Por: Ernesto Lucero
Conversamos con el juez, Juan María Ramos Padilla, quien se refirió a la determinación del máximo organismo de Justicia sobre los traslados de los magistrados Bruglia, Bertuzzi y Castelli.

La gravedad institucional no es un problema de tres jueces, es lo que ya ha hecho la corte. Ha salido a marcarle la cancha al poder Ejecutivo y al Senado queriendo colocarse por sobre los dos poderes de Estado.

El único Per Saltum que se hizo después de la reforma del 94 fue un proyecto de Ley de Democratización de la Justicia, durante el gobierno de Cristina Fernández de Kirchner.

Me parece que votar sobre la validez de los acuerdos del Senado o de las designaciones por Decreto, es inconstitucional.
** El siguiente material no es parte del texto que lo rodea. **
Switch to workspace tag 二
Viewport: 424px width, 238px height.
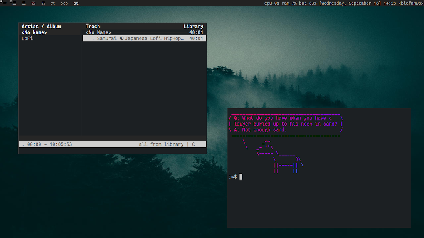coord(13,3)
Hay dos jueces que quisieron entrar a la corte sin acuerdo.

La Constitución dice que los últimos que tienen que opinar sobre los jueces es la corte. La corte conoce las barbaridades que ocurrieron estos cuatro años y, si fueran jueces de verdad, deberían investigar todo lo que ocurrió.

Es un momento muy difícil para todos los argentinos, están pasando cosas todos los días, los medios de comunicación están poniendo lo suyo y la verdad es que la corte solo viene a contribuir con todo este momento tan complicado.
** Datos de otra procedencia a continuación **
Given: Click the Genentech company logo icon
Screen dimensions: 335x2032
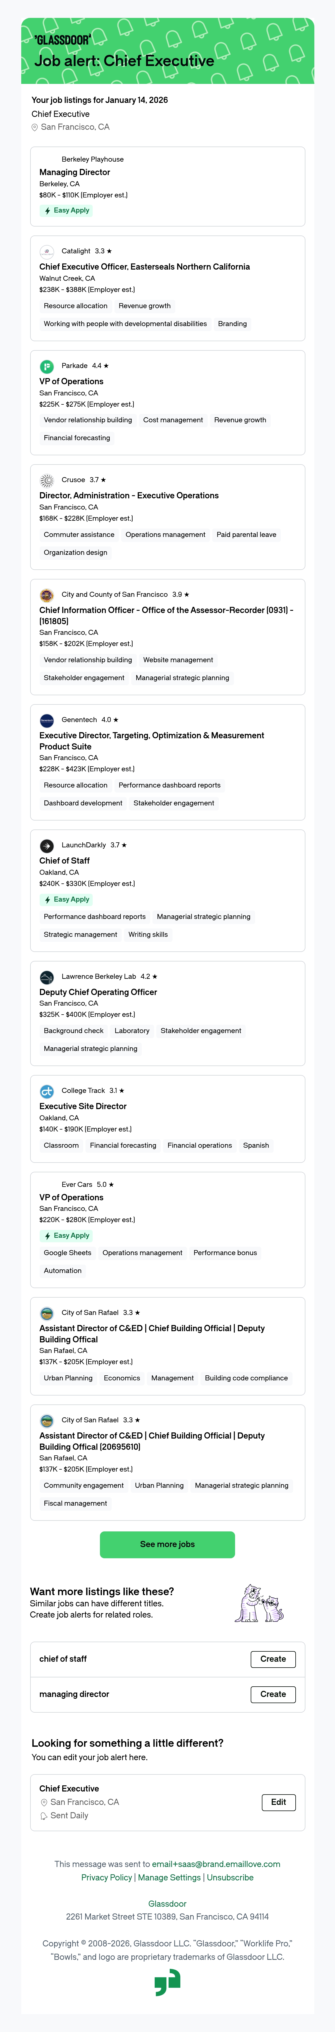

La oposición también tiene lo suyo, en medio de todo esto quieren llevar todo a la Justicia. Hay un juego no golpista pero muy cercano a eso que trata de ir al choque con el Gobierno. Le podrá gustar o no, pero es lo que votó la gente.

Los jueces no pueden adueñarse de la Patria, estamos corriendo un gran riesgo institucional, a mi me estuvieron persiguiendo estos cuatro años porque yo denunciaba por Twitter que un juez había actuado en una época donde gobernaban los genocidas.

Esta corte va a pasar a la historia por querer apropiarse de todo y tener la última palabra en todas las leyes. Este conflicto preocupa.

El poder judicial está pasando por el peor momento de su historia, va a haber un conflicto de poderes. Esto supera la situación de los tres jueces, este es un conflicto generado por la corte.

El pueblo tiene derecho a saber lo que está pasando, pero Clarín o La Nación tienen otros intereses para poner en juego.

Soy juez desde 1.984 y no sabíamos en ese momento cuánto iba a durar el gobierno de Alfonsín, cuando Alfonsín declaró la Ley de Obediencia Debida, yo la declaré inconstitucional y me siguieron solamente tres jueces.

Él lo hizo porque creía que era lo mejor y yo por defender a la constitución, después, cuando Néstor bajó el cuadro de Videla, todos los jueces querían juzgarlos, entonces, tenemos que pensar en un Poder Judicial en serio, que funcione como un servicio para el pueblo.